No one can manage without tenderness and you will never have enough, because the need for tenderness is always greater than any tenderness.
If he has opened a window to get some air, then he was suffocating.
And how can others resist him, if you couldn’t?
You said nothing, pretending not to notice anything, that everything was all right. You were afraid of words – words can only destroy. What if he said:
‘When the other one touches me, it makes me tremble. But when you touch me it doesn’t. I’m unfaithful to her with you.’
Not a single word, reproach or question. It was painful, but you forgave him.

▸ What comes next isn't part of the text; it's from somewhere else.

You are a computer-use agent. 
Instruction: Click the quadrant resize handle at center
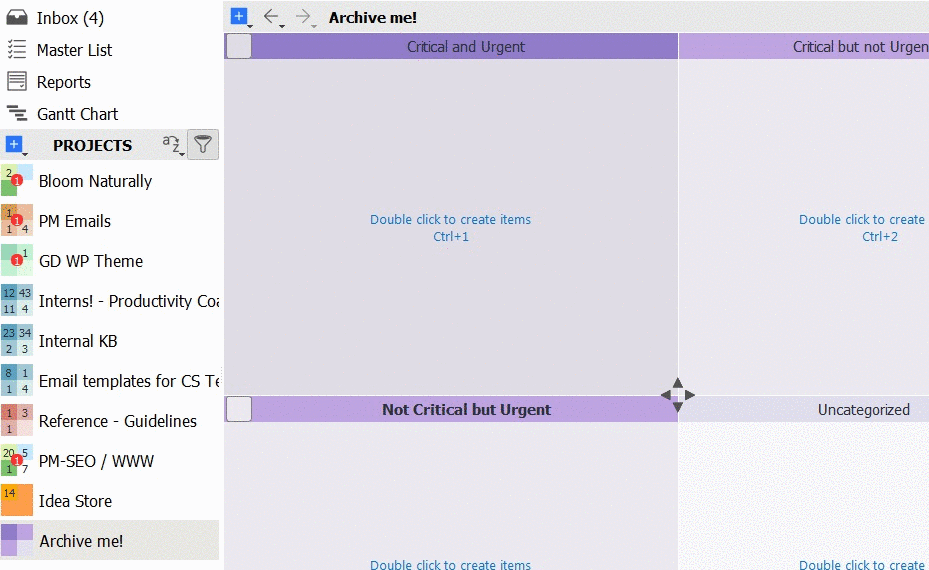point(677,395)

And no bitterness for him – after all, he’s in torment too. The feeling of guilt has made him kinder.
When the other one phoned, you called him to the telephone, went into the bathroom and turned on the water so as not to hear.
You were afraid to sniff his things, afraid of finding something in them before the wash – you asked him to look and see if he had left anything in the pockets.
You tried to be light and easy with him – like a sister giving her brother a morning kiss.
‘See you!’
Live as if the world isn’t falling apart. Don’t walk round the place in tears. Wash and iron, because if he goes to the other one in an unironed shirt, she’ll take pity on him and iron it.
When the studio appeared, it was easier, he spent the night there on the divan bed.
In the morning, when you don’t want to get up and live, smile. Smile again. And again.
Speak words of gratitude to the ceiling that hasn’t been whitewashed for so long.
After all, children are not from the seed.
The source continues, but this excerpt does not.